Вряд ли кто из благородных борджегинов знал об их существовании, разве какой-нибудь самый не важный. Приезжавший с завидной регулярностью десятник любил прихвастнуть, что собственными глазами лицезрел главного каана, и утверждал, кстати, что каан видит всю степь насквозь и для него нет секретов даже в самых захудалых краях улуса. Ему верили. Да и как не верить, когда на самом заметном месте его драной дохи болталась деревянная пайцза с таинственными знаками — символ права всё знать и за всё спрашивать. Впрочем, безусловно веря каждому слову десятника, пастухи втайне всё-таки не верили, что великий каан способен разглядеть их ничтожество, особенно по ночам. Ведь даже божественный Тенгри и тот на ночь смыкает свои всевидящие очи.
Десятник осматривал стадо, делая вид, что пересчитывает овечьи головы, но, поскольку считать умел только до десяти, старался оценить сохранность имущества знатных вождей на глазок, а чтоб пастухи не утратили рвения, всякий раз громко и внятно пересказывал им отдельные установления ясы, как то: порча отары, утрата овец или коз по недосмотру ли или по злому умыслу, самовольное употребление мяса в пищу от тех овец, что принадлежали каану и близким его, и много чего другого, за что неизменно следовало одно наказание — смерть.
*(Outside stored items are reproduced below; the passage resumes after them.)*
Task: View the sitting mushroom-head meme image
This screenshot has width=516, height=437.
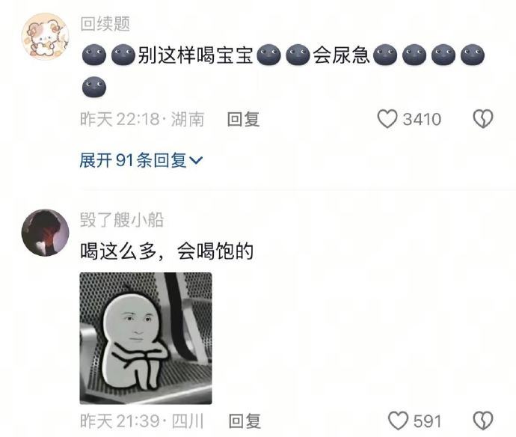Action: tap(146, 338)
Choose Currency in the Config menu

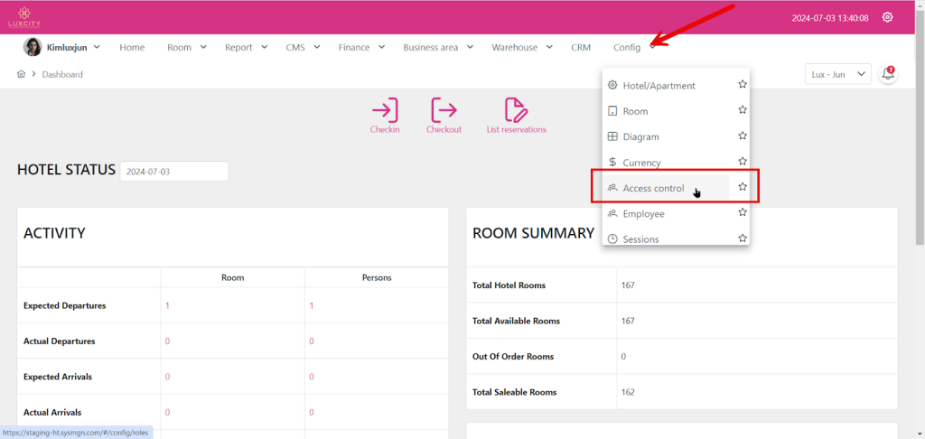[x=641, y=163]
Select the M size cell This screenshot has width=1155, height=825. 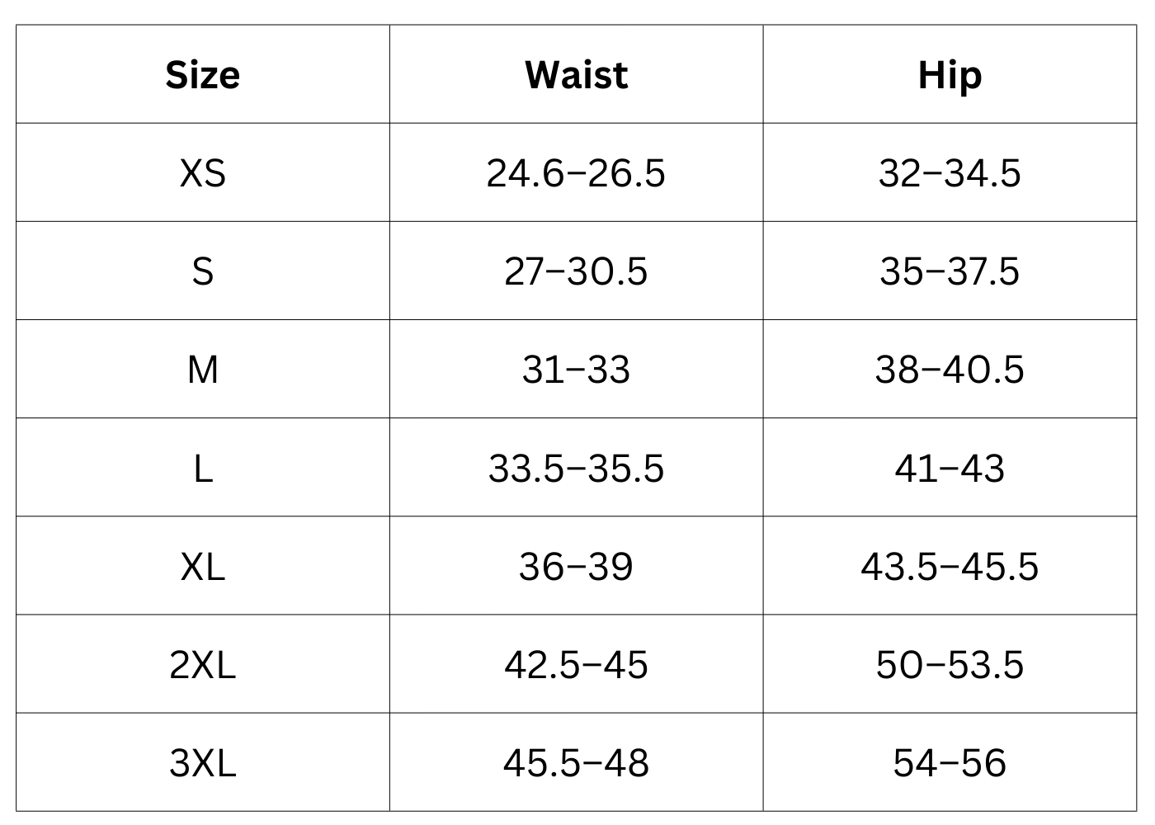pos(203,370)
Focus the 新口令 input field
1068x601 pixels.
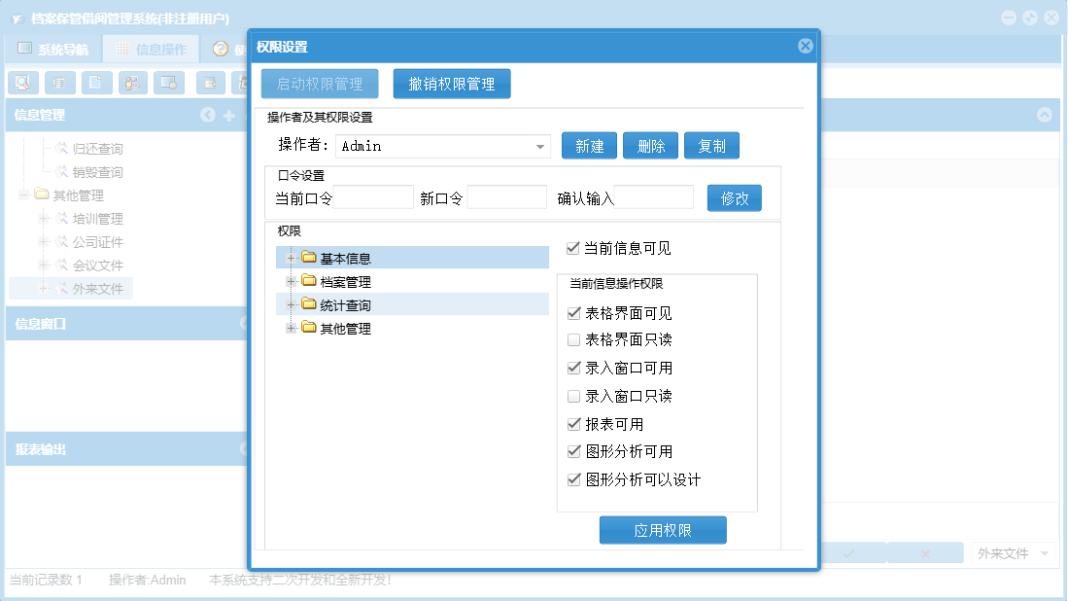(x=506, y=197)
А если кто подавится пищей либо ступит на порог ставки знатного воина, так того надлежит не только зарезать, но прежде протащить под ставкой. Пастухи слушали смирно, они уже выбрали из своего худого стада наиболее упитанного барана, голова которого будет поднесена десятнику на ужин, а ещё пара других отданы ему в дар и ещё два — его спутникам.